• [Exercise objective]:
Copy each line of the entries that contains the word "heading".

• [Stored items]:
▼

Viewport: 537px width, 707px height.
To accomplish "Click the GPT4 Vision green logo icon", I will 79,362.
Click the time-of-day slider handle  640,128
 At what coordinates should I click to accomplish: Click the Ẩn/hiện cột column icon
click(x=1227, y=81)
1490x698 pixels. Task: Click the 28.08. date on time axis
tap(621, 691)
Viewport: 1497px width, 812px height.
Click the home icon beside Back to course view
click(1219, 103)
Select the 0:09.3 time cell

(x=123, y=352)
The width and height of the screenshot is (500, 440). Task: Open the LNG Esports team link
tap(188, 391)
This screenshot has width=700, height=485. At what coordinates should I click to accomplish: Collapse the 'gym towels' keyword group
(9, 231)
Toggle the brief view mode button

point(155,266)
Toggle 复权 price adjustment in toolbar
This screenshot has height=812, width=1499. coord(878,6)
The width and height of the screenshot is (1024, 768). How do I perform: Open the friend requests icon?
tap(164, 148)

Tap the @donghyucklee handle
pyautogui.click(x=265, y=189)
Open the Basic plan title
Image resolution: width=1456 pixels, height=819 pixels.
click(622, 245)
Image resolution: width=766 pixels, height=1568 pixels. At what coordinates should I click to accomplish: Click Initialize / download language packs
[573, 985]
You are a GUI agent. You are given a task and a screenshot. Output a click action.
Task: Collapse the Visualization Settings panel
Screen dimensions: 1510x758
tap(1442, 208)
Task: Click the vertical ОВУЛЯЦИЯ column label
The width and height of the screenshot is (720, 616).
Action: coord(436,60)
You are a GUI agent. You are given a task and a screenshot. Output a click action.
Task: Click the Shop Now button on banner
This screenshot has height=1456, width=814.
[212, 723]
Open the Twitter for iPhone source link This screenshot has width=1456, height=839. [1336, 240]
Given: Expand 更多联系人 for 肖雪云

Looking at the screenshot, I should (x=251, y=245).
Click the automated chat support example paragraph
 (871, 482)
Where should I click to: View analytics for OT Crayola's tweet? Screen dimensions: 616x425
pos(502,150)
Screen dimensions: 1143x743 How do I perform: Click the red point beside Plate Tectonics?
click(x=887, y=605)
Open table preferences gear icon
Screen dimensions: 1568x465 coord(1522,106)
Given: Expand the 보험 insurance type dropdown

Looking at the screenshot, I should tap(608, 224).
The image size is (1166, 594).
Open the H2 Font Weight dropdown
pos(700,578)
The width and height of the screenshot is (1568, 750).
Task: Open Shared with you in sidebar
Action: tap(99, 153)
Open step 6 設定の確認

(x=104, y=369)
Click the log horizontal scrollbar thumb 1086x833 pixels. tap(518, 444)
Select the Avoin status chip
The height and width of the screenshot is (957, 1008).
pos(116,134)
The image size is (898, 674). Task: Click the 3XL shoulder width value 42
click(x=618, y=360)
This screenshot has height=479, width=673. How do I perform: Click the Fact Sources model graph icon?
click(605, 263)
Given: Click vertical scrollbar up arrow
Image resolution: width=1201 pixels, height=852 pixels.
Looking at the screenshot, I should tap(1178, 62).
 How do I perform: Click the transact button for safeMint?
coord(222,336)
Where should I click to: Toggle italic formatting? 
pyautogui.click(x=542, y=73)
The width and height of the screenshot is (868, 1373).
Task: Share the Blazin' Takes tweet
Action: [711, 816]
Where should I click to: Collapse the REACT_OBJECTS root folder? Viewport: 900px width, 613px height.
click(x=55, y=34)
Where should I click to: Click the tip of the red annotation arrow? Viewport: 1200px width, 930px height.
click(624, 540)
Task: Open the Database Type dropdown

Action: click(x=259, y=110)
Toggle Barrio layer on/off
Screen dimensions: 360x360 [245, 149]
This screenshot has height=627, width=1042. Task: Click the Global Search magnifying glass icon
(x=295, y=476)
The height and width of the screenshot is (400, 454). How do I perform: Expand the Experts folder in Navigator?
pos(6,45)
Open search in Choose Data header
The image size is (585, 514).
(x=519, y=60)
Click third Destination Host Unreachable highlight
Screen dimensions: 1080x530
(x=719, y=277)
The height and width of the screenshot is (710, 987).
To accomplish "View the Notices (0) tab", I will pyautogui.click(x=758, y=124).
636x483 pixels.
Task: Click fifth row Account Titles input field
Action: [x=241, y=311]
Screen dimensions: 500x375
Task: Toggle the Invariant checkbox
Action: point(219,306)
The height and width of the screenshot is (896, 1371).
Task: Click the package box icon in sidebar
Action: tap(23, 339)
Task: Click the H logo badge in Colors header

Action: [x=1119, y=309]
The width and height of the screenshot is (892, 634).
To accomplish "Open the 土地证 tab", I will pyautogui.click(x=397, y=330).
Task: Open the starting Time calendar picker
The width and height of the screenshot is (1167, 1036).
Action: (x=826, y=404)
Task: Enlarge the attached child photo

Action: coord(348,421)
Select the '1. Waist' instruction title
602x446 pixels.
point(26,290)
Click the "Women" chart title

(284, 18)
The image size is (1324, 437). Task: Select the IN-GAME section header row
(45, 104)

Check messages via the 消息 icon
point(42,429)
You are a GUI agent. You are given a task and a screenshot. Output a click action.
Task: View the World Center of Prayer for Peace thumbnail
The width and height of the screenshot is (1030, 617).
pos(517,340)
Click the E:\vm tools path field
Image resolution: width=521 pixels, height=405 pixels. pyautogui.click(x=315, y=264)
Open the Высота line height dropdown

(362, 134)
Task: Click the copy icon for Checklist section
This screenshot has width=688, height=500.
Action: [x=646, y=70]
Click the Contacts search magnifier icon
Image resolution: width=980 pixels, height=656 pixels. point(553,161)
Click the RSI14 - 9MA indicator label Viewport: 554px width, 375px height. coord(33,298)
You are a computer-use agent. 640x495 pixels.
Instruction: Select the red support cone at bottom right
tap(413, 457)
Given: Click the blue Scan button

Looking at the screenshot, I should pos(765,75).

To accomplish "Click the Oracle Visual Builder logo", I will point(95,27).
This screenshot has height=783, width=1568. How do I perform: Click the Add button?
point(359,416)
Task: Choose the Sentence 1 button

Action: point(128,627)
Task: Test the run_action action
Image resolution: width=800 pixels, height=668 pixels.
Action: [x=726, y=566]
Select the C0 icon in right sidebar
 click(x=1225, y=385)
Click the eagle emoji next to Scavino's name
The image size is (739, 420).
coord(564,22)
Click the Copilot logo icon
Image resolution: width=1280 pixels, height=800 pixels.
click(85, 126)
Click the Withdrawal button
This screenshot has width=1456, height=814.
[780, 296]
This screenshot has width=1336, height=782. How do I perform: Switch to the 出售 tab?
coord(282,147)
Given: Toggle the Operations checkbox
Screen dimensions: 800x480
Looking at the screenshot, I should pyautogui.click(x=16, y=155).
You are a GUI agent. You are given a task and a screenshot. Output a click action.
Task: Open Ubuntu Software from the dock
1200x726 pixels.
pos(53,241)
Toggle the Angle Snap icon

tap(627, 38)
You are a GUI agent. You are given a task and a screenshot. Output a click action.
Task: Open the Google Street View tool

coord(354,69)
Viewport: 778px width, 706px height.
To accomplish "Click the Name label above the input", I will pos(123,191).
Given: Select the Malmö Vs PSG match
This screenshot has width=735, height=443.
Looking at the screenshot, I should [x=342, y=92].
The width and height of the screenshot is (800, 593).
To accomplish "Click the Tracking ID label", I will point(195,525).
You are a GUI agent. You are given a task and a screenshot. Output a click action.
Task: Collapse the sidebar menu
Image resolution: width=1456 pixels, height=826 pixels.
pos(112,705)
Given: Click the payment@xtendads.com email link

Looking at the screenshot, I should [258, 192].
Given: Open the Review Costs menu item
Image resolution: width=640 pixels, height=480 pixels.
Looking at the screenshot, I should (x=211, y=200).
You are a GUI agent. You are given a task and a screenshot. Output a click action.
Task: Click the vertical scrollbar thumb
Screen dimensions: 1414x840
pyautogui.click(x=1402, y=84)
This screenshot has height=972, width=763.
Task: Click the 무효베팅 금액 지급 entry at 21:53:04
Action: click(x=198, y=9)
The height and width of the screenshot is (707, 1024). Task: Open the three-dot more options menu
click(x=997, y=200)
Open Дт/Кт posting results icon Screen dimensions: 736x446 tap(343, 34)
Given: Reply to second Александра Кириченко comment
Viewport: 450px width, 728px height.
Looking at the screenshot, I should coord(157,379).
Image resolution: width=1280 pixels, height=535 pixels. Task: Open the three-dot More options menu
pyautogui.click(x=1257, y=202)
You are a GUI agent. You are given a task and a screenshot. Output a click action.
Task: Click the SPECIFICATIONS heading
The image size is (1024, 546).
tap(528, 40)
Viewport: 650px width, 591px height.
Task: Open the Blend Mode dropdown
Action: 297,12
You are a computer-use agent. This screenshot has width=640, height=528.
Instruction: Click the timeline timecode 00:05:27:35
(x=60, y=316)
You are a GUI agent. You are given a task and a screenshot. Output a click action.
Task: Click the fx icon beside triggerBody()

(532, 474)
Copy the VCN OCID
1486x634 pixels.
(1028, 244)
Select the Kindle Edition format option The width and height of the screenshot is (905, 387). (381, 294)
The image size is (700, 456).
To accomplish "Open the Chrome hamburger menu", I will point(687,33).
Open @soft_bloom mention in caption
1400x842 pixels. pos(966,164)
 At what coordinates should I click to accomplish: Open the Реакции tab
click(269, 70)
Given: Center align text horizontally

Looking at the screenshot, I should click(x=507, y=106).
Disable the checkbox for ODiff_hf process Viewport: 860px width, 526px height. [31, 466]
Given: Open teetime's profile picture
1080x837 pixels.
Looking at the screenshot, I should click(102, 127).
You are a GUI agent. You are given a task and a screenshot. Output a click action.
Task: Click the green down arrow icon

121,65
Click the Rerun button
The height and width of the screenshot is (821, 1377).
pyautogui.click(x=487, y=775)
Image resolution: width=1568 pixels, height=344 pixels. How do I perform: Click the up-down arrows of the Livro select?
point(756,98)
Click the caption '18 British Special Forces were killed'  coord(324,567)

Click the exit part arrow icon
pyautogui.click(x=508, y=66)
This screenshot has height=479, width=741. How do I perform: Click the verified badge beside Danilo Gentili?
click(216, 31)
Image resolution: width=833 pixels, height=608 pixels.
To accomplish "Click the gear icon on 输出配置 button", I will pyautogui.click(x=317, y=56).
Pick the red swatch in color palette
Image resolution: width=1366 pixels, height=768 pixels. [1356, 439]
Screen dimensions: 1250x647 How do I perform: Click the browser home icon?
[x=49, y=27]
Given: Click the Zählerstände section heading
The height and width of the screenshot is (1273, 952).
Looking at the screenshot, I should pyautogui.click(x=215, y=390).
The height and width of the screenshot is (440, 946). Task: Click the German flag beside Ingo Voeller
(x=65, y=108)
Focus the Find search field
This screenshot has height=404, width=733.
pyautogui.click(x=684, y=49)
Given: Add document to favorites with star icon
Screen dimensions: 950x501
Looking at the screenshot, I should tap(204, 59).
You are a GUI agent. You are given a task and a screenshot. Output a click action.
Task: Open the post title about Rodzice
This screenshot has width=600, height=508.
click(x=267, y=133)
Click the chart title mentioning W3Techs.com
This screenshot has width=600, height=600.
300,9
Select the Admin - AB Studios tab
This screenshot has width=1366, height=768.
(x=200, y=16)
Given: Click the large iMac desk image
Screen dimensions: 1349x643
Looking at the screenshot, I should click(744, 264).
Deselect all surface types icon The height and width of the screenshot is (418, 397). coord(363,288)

▲

• [Final answer]:
Task: Click the SPECIFICATIONS heading
Given: Click the Zählerstände section heading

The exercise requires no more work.